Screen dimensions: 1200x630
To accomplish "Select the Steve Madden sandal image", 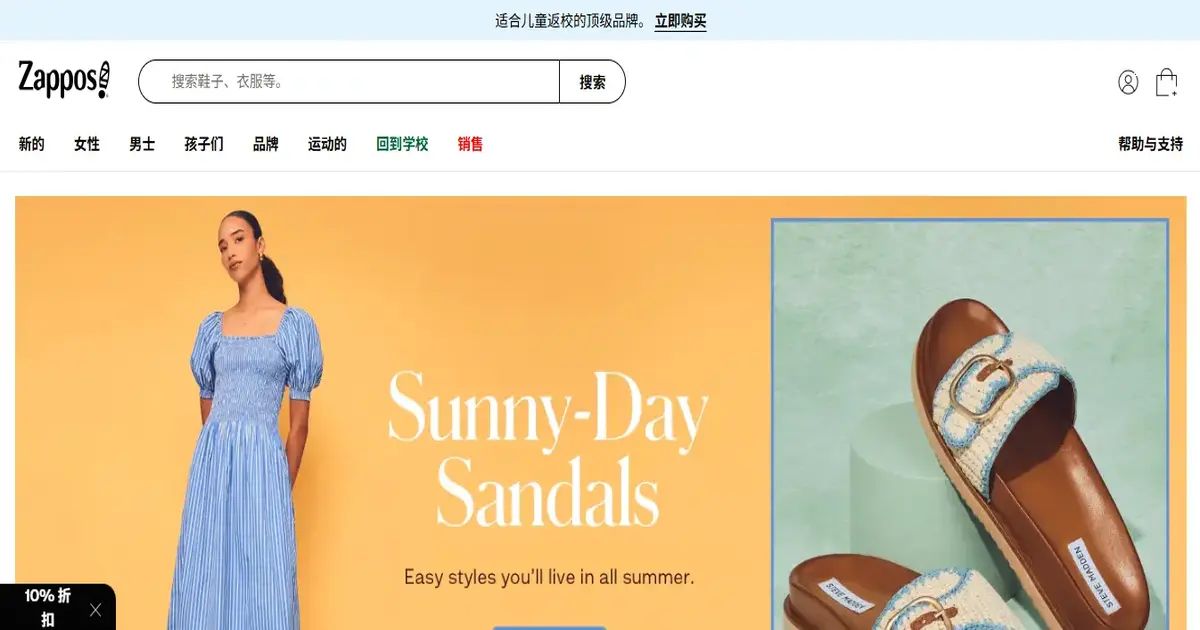I will pyautogui.click(x=970, y=424).
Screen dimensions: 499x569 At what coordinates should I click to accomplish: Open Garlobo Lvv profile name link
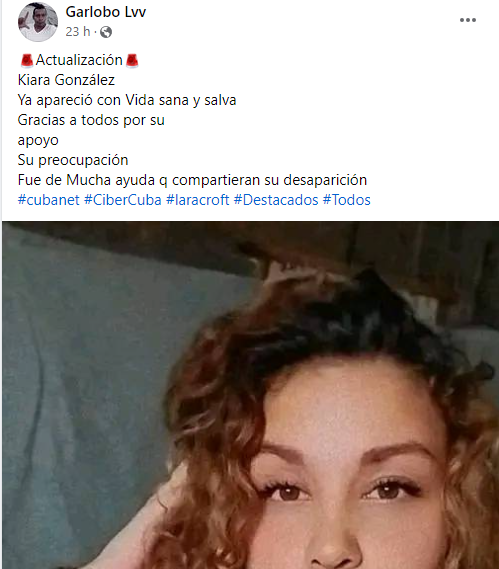click(106, 12)
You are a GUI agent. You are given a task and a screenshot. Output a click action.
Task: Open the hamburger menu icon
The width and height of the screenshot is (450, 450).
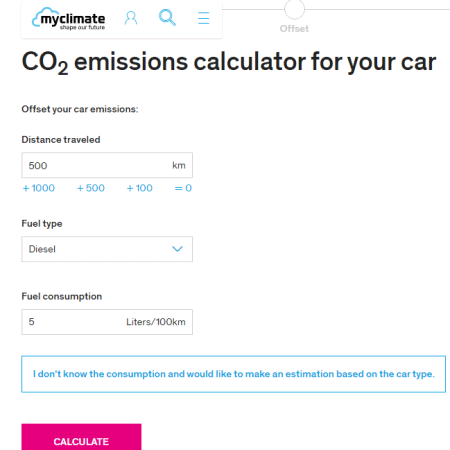pos(203,18)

- CHALLENGE:
Recast the data as a two-column CSV with the headers instruction and action. Begin at the line that has "Screen dimensions: 499x569" and go through the end of the data, making one row per text-and-answer pair, putting each field in quotation marks, replacing line breaks with spaces, and leaving out the pictures.

- COMPLETED EXERCISE:
instruction,action
"Screen dimensions: 499x569 At what coordinates should I click to accomplish: Open Garlobo Lvv profile name link","click(106, 12)"
"You are a GUI agent. You are given a task and a screenshot. Output a click action. Task: Open the hamburger menu icon The width and height of the screenshot is (450, 450).","pos(203,18)"